(Instructions for the task): In the MIC quickstart guide, how much memory does the Aesyle node have?

(Document segment):
____________
MIC QuickStart Guide - shawfdong/hyades GitHub Wiki
Aesyle is our testbed for MIC (Many Integrated Core) computing. The node is equipped with two (2x) Sandy Bridge Xeon E5-2630L processors at 2.0 GHz, two (2x) Knights Corner Xeon Phi Coprocessors 5110P, as well as 64 GB memory and one 500GB hard drive.
It is instructive to compare the double precision peak performance of Xeon E5-2630L vs. that of Xeon Phi 5110P:
- Xeon E5-2630L: 96 GFLOPS = 2.0 (GHz) x 6 (cores) x 256/64 (AVX) x 2 (FMA)
- Xeon Phi 5110P: 1.01 TFLOPS = 1.053 (GHz) x 60 (cores) x 512/64 (AVX) x 2 (FMA)
____________
[Records for locating described items]
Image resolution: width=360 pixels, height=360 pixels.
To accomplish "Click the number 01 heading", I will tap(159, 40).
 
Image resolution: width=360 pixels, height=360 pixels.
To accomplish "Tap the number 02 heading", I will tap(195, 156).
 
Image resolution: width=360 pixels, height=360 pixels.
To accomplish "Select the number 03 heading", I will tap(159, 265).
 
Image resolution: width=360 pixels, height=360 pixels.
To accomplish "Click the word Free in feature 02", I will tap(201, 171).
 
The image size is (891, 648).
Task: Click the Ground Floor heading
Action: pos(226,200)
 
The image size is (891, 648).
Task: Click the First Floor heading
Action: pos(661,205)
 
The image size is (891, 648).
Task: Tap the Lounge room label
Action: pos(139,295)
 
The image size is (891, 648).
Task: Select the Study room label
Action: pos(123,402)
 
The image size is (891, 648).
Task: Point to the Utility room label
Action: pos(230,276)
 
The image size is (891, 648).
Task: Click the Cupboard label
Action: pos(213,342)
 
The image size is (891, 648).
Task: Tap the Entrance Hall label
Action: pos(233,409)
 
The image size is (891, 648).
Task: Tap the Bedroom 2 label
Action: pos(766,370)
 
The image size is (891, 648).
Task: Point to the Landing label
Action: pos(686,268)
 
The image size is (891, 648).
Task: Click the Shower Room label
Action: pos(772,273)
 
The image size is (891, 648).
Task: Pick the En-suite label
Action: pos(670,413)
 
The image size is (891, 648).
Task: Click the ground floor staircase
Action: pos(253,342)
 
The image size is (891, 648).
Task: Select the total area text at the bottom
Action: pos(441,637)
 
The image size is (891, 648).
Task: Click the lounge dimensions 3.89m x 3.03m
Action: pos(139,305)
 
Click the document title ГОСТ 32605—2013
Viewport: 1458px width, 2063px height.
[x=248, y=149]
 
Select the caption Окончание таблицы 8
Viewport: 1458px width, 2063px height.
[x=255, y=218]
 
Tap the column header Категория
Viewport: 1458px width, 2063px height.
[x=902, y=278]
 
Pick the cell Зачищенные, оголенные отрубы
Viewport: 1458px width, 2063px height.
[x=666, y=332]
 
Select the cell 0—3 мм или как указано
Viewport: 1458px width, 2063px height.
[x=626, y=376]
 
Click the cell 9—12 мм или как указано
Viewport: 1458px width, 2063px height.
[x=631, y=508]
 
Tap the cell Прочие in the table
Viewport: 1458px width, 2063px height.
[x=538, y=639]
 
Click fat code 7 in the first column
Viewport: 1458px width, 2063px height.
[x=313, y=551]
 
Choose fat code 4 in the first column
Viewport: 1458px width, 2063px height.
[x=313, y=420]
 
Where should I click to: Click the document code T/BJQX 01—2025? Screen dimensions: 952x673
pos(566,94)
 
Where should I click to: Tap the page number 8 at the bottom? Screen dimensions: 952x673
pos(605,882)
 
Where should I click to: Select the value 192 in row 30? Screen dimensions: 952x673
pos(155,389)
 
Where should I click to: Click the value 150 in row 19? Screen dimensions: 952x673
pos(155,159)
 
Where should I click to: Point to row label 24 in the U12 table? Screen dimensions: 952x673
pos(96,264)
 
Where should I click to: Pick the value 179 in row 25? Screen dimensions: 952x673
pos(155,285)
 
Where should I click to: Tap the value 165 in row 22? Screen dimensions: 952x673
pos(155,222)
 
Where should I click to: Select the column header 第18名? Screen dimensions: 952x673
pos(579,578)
____________
(Reply to the task): 64 GB